Exercise –
Give the lines of the records from the line containing "You are a GUI" through the end of the records as a numbered list, skipping blank lines and leaving out the pictures.
── Records shown ──
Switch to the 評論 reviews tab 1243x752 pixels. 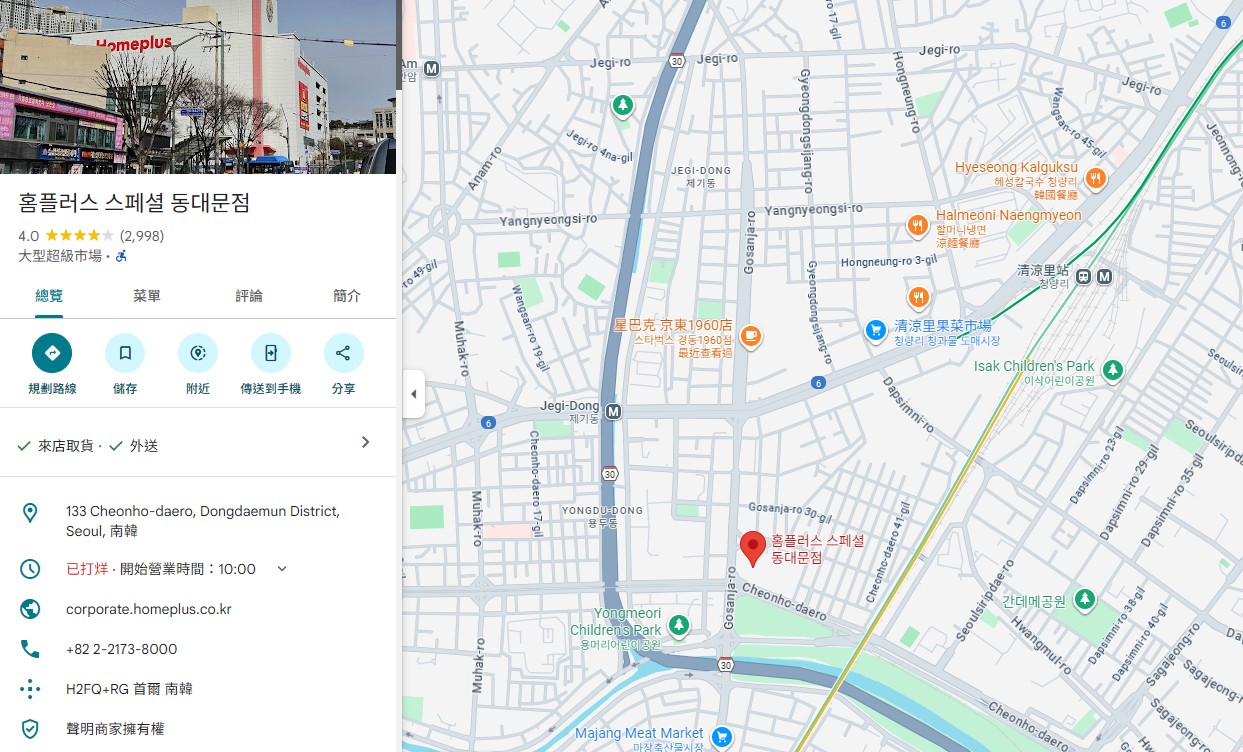247,296
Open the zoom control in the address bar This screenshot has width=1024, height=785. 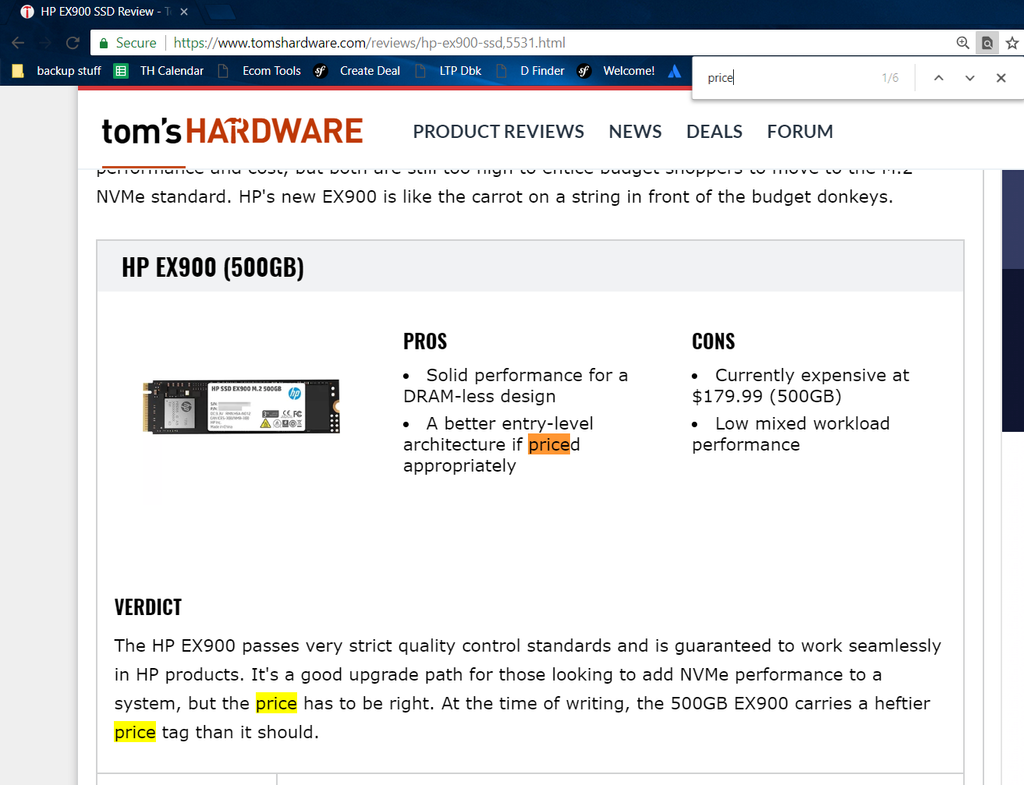(x=962, y=43)
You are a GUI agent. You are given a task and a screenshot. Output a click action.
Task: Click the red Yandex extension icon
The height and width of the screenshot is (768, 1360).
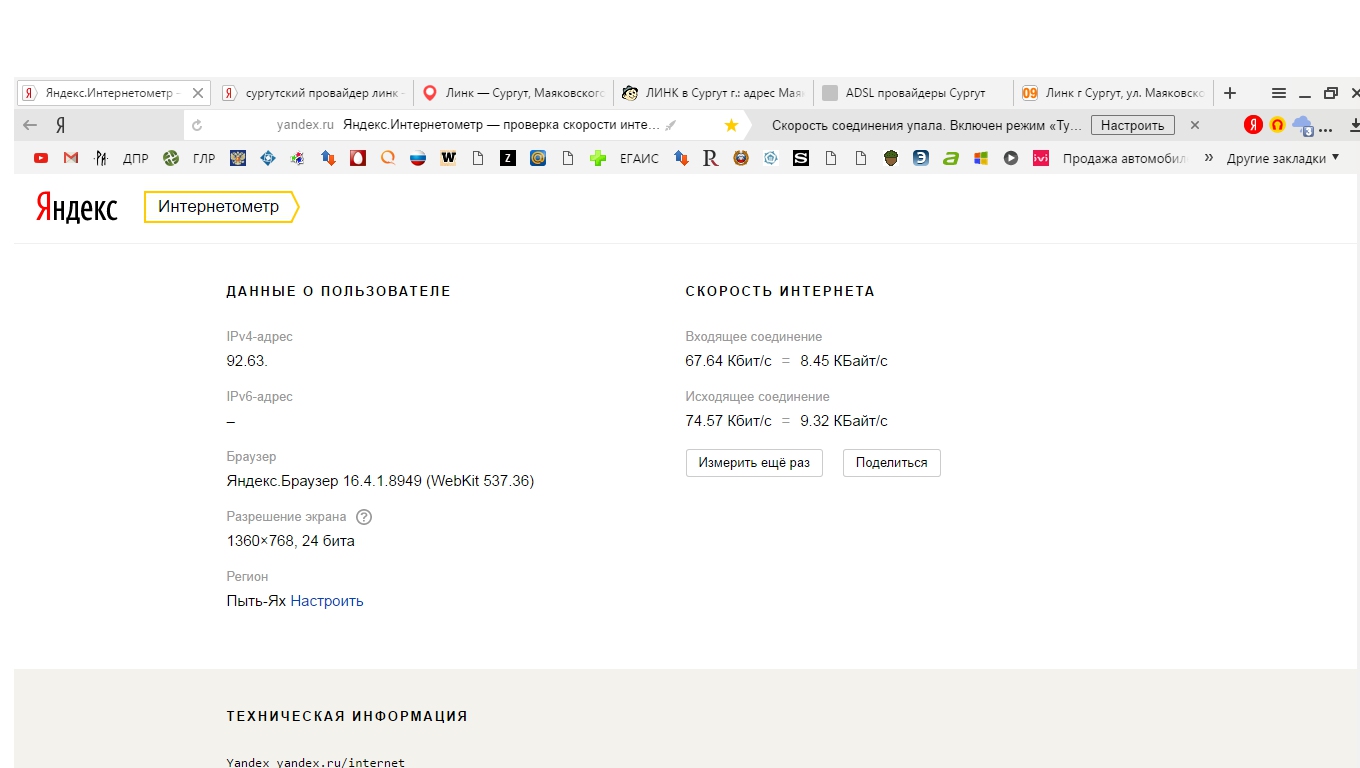click(x=1253, y=125)
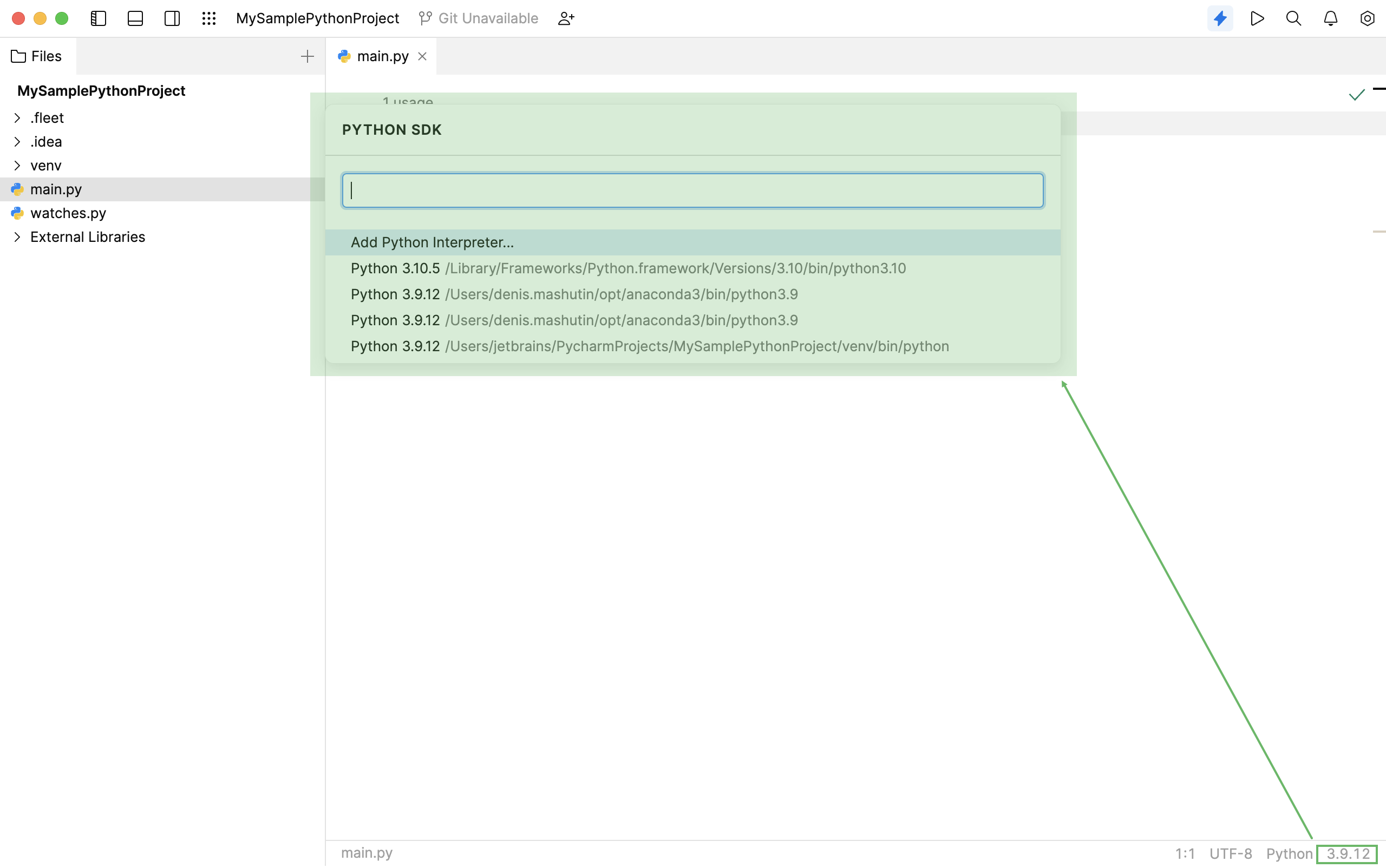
───
Result of this task –
1. You are a GUI agent. You are given a task and a screenshot. Output a click action.
2. Task: Click the red Yandex extension icon
3. The height and width of the screenshot is (768, 1360).
4. click(x=1253, y=125)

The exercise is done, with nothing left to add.